Work to complete:
Echo the lines from the one with "Describe the element at coordinates (186, 236)" up to and including the one with "x-tick-2005: 2005 is", copying each without any change.

[Stored items from a collection]

= Beginning of Section =

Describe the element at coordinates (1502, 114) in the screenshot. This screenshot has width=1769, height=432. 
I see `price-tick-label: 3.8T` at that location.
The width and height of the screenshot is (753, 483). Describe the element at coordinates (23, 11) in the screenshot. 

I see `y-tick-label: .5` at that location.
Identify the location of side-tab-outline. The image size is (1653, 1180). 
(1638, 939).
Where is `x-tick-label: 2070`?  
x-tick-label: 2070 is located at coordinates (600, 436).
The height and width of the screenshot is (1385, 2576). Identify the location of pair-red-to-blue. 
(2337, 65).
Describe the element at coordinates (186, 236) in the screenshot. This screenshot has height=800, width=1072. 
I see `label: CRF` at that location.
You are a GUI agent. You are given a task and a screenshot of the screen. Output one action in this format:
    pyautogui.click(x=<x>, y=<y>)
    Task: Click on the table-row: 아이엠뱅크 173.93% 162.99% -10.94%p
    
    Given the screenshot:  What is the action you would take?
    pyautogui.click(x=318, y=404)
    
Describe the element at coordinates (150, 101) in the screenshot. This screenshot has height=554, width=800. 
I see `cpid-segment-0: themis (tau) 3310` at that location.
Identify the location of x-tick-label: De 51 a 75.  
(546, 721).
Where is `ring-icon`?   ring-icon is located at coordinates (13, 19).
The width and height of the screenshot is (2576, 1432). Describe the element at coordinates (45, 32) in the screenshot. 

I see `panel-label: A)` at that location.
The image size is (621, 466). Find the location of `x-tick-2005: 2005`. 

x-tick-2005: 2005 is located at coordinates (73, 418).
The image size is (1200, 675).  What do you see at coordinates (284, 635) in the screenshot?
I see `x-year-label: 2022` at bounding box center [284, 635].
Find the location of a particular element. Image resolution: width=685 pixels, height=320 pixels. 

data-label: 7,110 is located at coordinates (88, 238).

= End of Section =

Solution for this exercise:
Describe the element at coordinates (186, 236) in the screenshot. This screenshot has height=800, width=1072. 
I see `label: CRF` at that location.
You are a GUI agent. You are given a task and a screenshot of the screen. Output one action in this format:
    pyautogui.click(x=<x>, y=<y>)
    Task: Click on the table-row: 아이엠뱅크 173.93% 162.99% -10.94%p
    
    Given the screenshot:  What is the action you would take?
    pyautogui.click(x=318, y=404)
    
Describe the element at coordinates (150, 101) in the screenshot. This screenshot has height=554, width=800. 
I see `cpid-segment-0: themis (tau) 3310` at that location.
Identify the location of x-tick-label: De 51 a 75.  
(546, 721).
Where is `ring-icon`?   ring-icon is located at coordinates (13, 19).
The width and height of the screenshot is (2576, 1432). Describe the element at coordinates (45, 32) in the screenshot. 

I see `panel-label: A)` at that location.
The image size is (621, 466). Find the location of `x-tick-2005: 2005`. 

x-tick-2005: 2005 is located at coordinates (73, 418).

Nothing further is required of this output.